Per chi si trova in Basilicata il messaggio riguarda un incidente alla Eni Spa di Viggiano, Grumento Nova in provincia di Potenza.

IT-Alert in Campania sul collasso della diga di Presenzano

Per chi si trova in Campania il messaggio riguarda il collasso della diga di Presenzano, in provincia di Caserta.

I telefoni suoneranno nei seguenti comuni:

  • Amorosi, Dugenta, Faicchio, Limatola, Melizzano, Puglianello (Benevento);
  • Ailano, Alife, Alvignano, Baia e Latina, Bellona, Caiazzo, Capua, Castel Campagnano, Castel Morrone, Dragoni, Gioia Sannitica, Piana di Monte Verna, Pietravairano, Pontelatone, Pratella, Presenzano, Raviscanina, Ruviano, Sant’Angelo d’Alife e Vairano Patenora (Caserta).

IT-Alert in Friuli-Venezia Giulia sull’incidente alla Rir-Gala Logistica di Udine

Per chi si trova in Friuli-Venezia Giulia il messaggio riguarda un incidente alla Rir-Gala Logistica Srl di Visco, Aiello del Friuli, Palmanova, San Vito al Torre in provincia di Udine.

IT-Alert sul collasso della diga di Monguelfo a Bolzano

Per chi si trova nella provincia autonoma di Bolzano il messaggio riguarda il collasso della diga di Monguelfo.
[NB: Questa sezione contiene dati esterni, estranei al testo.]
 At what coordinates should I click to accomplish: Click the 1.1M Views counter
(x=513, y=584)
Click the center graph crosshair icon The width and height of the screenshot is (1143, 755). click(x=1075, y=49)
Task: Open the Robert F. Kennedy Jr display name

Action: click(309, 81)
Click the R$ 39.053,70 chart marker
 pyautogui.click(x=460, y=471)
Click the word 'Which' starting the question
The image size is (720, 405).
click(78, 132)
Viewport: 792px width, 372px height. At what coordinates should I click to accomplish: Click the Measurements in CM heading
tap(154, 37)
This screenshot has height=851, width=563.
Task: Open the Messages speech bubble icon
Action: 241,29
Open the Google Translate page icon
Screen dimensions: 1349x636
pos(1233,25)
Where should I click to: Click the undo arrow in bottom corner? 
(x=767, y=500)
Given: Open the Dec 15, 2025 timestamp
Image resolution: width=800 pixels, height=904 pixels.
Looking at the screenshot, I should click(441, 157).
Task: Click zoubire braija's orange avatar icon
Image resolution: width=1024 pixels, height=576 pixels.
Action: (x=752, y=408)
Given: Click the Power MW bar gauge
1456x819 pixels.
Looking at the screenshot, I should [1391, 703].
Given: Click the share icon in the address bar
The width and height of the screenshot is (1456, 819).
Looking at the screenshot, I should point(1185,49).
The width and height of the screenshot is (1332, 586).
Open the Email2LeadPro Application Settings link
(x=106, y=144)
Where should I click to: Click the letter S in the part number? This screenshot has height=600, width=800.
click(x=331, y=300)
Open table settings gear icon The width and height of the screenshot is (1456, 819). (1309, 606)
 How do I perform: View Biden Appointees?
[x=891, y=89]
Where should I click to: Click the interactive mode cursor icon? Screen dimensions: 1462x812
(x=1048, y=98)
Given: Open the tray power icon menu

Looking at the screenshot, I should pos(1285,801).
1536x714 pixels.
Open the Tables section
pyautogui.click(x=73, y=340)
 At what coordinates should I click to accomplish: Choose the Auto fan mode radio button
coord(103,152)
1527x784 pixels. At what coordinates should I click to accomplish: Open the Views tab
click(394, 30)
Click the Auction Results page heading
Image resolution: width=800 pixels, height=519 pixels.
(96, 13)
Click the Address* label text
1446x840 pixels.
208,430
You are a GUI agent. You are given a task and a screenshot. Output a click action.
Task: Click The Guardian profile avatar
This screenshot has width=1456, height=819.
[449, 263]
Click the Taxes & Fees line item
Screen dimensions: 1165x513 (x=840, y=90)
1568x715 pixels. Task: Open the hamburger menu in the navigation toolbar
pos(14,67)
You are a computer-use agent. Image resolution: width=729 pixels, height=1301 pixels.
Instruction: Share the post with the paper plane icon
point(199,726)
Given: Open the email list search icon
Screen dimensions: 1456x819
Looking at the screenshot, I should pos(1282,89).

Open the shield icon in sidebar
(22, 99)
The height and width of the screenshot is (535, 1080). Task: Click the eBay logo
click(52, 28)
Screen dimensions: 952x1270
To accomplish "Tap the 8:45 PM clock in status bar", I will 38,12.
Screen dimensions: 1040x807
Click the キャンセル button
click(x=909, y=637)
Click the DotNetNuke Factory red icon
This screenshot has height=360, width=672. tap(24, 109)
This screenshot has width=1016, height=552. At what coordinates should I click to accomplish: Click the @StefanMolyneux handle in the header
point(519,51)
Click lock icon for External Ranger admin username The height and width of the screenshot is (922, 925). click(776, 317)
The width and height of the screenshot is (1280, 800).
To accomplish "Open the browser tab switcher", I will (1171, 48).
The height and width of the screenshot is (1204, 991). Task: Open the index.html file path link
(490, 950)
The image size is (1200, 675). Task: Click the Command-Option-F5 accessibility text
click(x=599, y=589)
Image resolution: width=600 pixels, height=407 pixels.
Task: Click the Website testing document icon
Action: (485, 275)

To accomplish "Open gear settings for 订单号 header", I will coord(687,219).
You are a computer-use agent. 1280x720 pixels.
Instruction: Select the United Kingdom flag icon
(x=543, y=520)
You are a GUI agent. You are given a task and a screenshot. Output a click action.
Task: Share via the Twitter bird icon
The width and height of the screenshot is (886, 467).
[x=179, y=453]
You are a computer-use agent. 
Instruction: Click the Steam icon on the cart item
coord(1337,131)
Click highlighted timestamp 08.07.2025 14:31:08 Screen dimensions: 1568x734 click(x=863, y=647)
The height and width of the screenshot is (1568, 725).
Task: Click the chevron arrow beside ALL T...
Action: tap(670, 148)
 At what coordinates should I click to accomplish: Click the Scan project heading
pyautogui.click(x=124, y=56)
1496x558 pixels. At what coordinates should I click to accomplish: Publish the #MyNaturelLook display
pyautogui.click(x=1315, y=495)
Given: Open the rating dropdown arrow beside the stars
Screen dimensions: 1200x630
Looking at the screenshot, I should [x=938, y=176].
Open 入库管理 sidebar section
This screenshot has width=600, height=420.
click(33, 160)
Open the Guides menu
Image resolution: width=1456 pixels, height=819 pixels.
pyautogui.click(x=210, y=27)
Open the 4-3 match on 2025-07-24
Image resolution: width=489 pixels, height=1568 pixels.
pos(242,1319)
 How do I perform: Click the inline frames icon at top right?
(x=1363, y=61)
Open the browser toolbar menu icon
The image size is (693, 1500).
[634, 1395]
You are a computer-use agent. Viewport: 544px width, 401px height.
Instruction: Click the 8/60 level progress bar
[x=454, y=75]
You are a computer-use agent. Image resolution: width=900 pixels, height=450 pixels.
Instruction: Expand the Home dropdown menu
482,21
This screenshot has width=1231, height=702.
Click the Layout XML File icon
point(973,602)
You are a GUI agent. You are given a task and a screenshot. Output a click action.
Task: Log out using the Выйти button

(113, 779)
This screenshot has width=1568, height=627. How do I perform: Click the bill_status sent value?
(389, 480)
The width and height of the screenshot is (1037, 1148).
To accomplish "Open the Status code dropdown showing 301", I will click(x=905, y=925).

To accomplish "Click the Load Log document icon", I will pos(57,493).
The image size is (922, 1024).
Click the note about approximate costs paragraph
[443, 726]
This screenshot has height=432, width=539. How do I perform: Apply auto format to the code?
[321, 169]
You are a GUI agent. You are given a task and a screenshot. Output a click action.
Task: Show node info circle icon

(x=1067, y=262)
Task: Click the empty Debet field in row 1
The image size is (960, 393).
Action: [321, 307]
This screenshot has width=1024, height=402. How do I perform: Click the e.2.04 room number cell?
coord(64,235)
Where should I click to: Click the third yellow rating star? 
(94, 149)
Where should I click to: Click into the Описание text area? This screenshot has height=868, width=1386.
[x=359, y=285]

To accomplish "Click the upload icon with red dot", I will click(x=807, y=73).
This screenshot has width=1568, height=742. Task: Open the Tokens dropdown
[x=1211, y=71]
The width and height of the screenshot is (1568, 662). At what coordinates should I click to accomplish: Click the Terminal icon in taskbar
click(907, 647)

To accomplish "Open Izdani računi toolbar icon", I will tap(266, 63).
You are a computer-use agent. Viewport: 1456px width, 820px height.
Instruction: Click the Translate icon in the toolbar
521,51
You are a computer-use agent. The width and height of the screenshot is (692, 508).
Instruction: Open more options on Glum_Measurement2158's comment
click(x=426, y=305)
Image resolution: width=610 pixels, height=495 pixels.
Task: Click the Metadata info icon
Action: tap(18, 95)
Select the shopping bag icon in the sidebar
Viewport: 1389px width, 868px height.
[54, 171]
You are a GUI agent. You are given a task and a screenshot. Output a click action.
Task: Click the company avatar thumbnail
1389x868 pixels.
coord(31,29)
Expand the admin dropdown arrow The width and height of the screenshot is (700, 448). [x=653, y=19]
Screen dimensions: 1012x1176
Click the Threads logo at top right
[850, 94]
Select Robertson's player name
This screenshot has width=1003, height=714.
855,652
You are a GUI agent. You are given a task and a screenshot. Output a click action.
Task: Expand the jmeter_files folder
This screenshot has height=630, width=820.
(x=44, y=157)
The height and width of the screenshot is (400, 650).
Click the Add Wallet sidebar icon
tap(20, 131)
I telefoni suoneranno nei seguenti comuni:

  • Brunico;
  • Chienes;
  • Perca;
  • Rasun-Anterselva;
  • San Lorenzo di Sebato;
  • Valdaora;
  • Vandoies;
  • Rodengo.

Perché è importante rispondere al questionario IT-Alert

I quesiti sono anche tecnici e servono a raccogliere informazioni sul tipo di device utilizzato e sull’operatore telefonico.

Altre domande sono relativi alla posizione dell’utente al momento della ricezione del messaggio (regione, provincia, luogo esatto).

Ci sono poi quesiti in merito alla percezione di IT-Alert (quale emozione è stata provata, come si considera il servizio e se si hanno suggerimenti per migliorarlo).

Una volta a regime il sistema IT-Alert permetterà di informare in tempo reale i cittadini caso di disastri naturali o catastrofi imminenti o in corso.

IT-Alert non va a sostituire i canali di comunicazione tradizionali della Protezione civile, ma va ad aggiungersi.

Il vantaggio principale è di poter funzionare anche in caso di saturazione della rete telefonica.

I prossimi test IT-Alert

La roadmap dei test IT-Alert proseguirà secondo il seguente calendario (salvo variazioni):

  • venerdì 26 gennaio: Abruzzo (incidente in stabilimenti industriali), Sicilia e Valle d’Aosta (collasso grandi dighe).

Ricevere l’sms di IT-Alert non basta

La Protezione civile specifica che ricevere i messaggi IT-Alert “non basta”: la popolazione viene invitata a informarsi sui rischi specifici della porzione di territorio in cui vive, ovvero alluvioni, terremoti, incendi boschivi, maremoti ed eruzioni vulcaniche.

A questo proposito la Protezione civile ha lanciato la campagna Io non rischio.